▶ _What the task asks_:
In the article on India's current account deficit, what is the current weak rupee attributed to?

▶ _Extract to read_:
The Answer is Exports

Jun 22, 2013

- By Asad Dossani, Author, The Lucrative Derivative Report

Asad Dossani
In the last few weeks, sentiment surrounding the Indian economy has worsened dramatically. The rupee has hit record lows, the stock market is falling, and economic growth remains stagnant. Among all the factors causing this is a large current account deficit. The current account deficit is equal to imports minus exports.

Currently, we import much more than we export, and we have to fund the difference through the capital account. In general this means we need enough foreign inflows in order to make up the current account deficit. The current weak rupee can be attributed to a fall in foreign inflows.

One solution floated by the Chief Economic Advisor Raghuram Rajan is to further liberalize the capital market and encourage more foreign inflows. One such example suggested was to issue NRI bonds in order to raise foreign exchange. These solutions may be fine to deal with the short-term issue of the falling rupee. But they do a poor job of addressing the long-term problem of a high current account deficit.

[Rows of pointing data]
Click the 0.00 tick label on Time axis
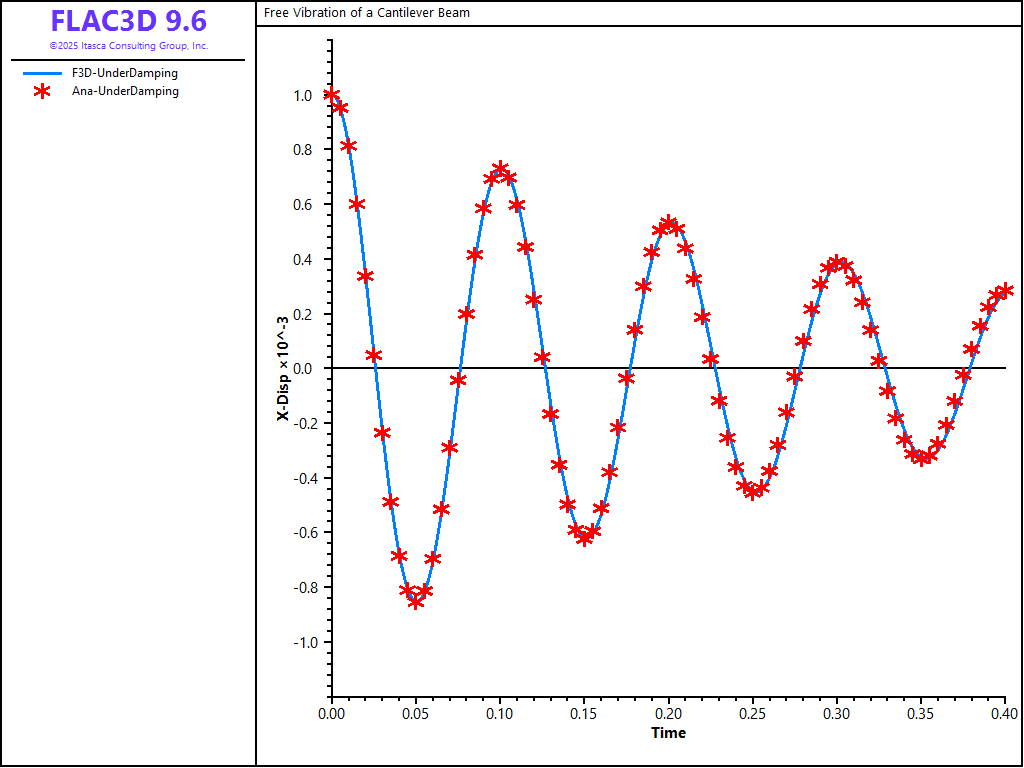The image size is (1024, 768). coord(331,713)
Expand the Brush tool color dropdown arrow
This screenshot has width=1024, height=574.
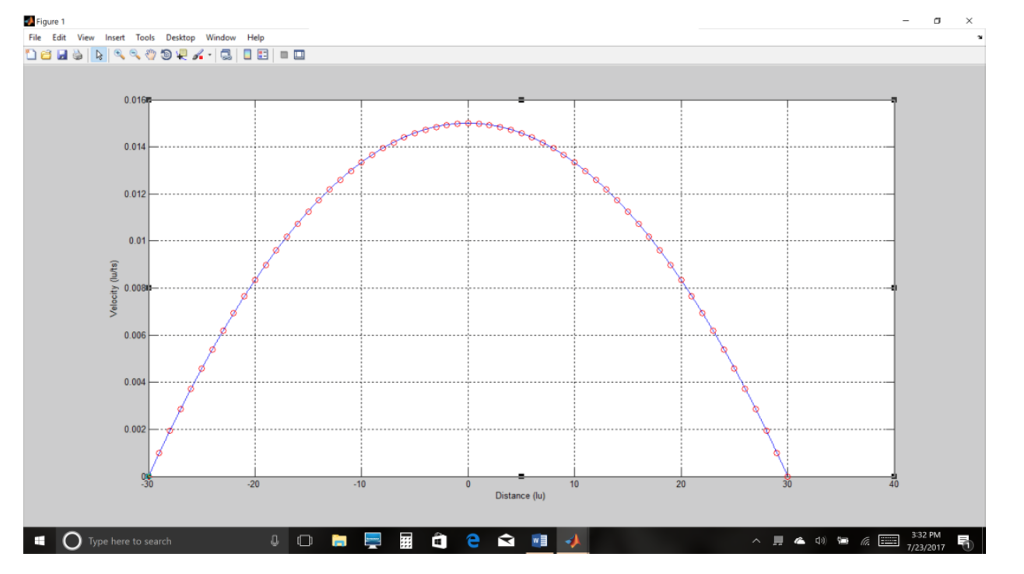[x=210, y=56]
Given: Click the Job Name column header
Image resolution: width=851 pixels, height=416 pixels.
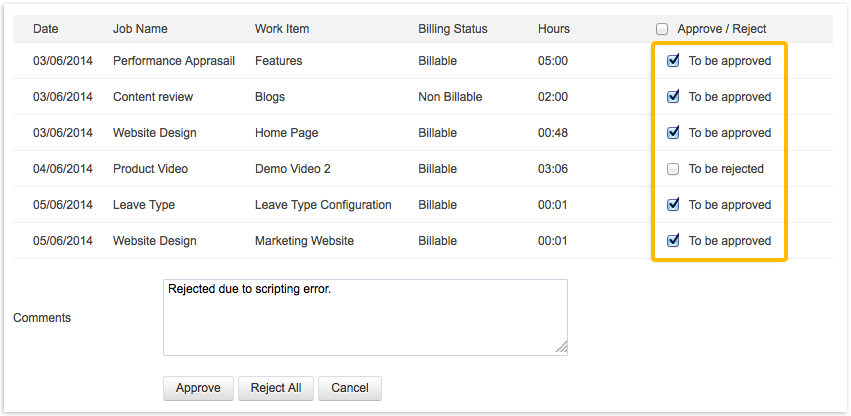Looking at the screenshot, I should 140,29.
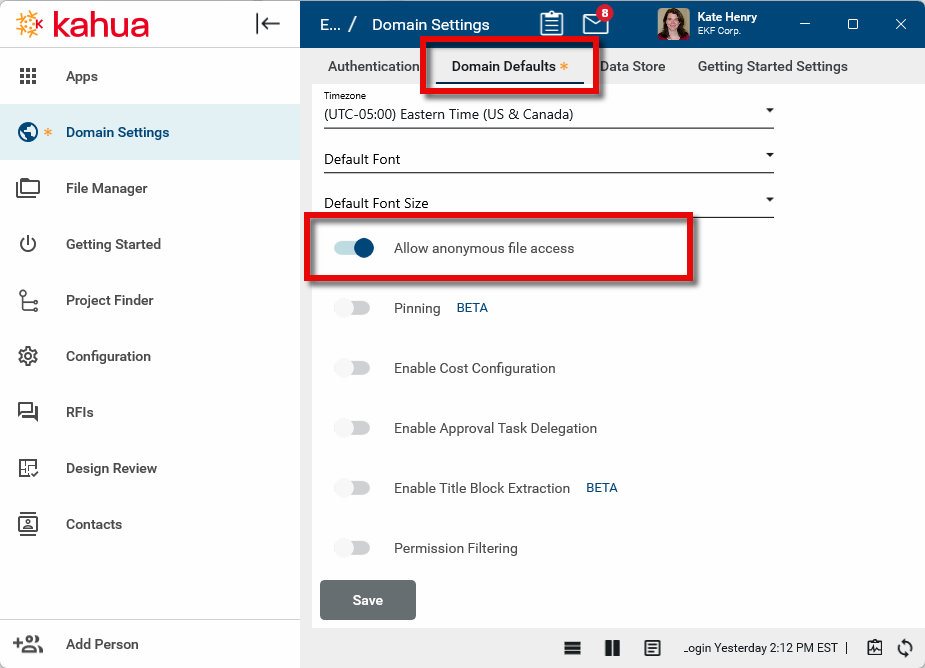Click Add Person at sidebar bottom
Viewport: 925px width, 668px height.
pyautogui.click(x=101, y=644)
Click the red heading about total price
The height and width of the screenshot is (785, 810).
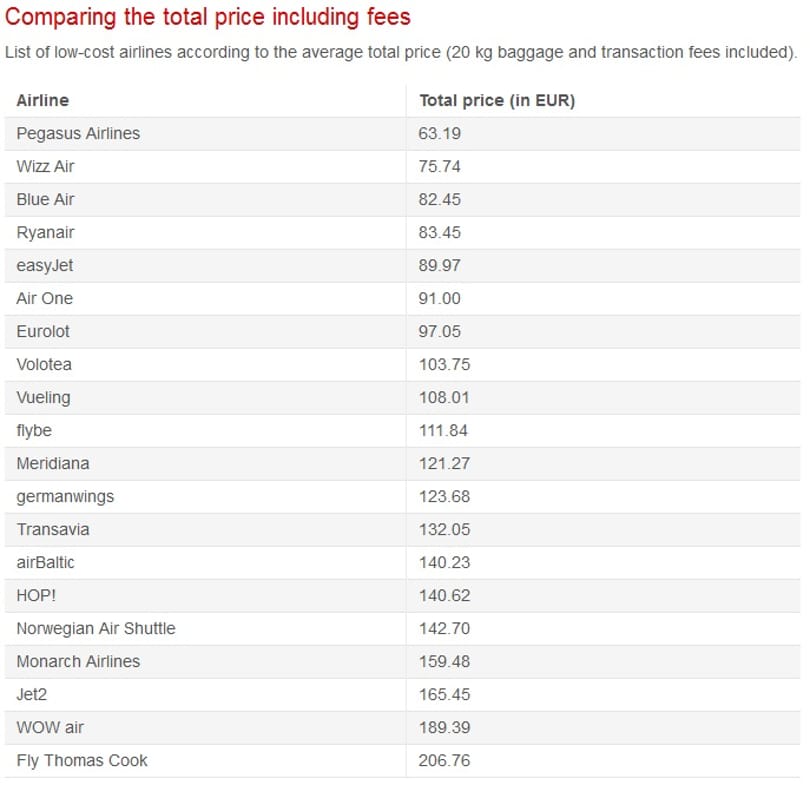point(208,17)
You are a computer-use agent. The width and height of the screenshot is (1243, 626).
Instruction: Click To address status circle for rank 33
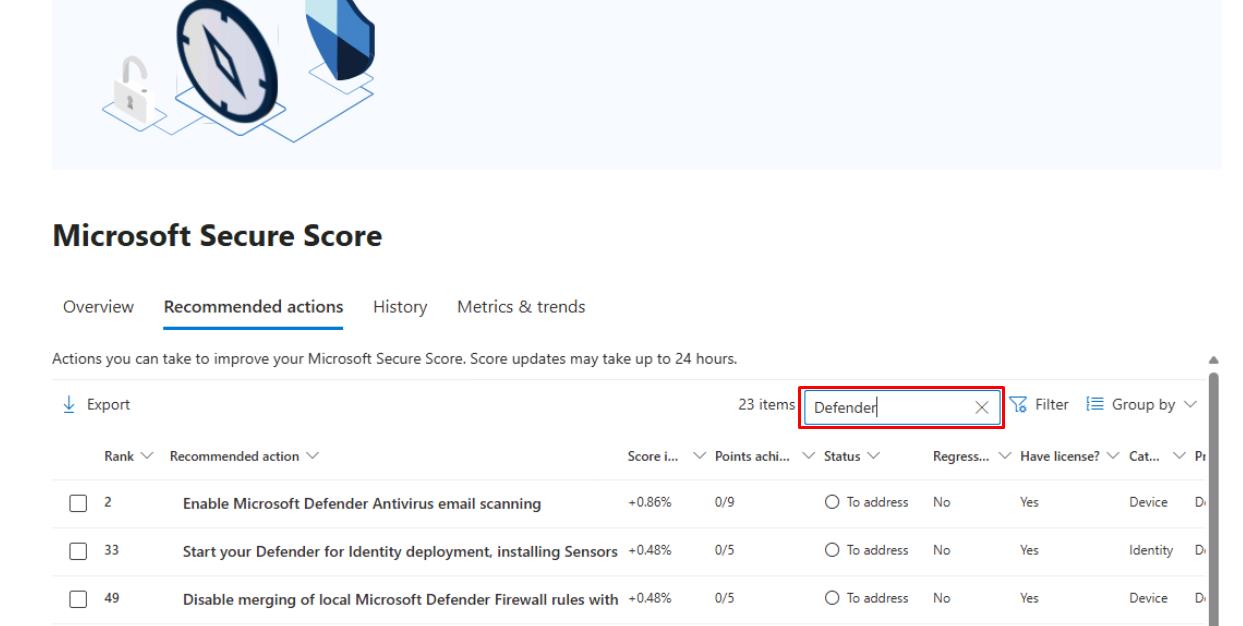832,551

▶ _Result of this task_:
A fall in foreign inflows.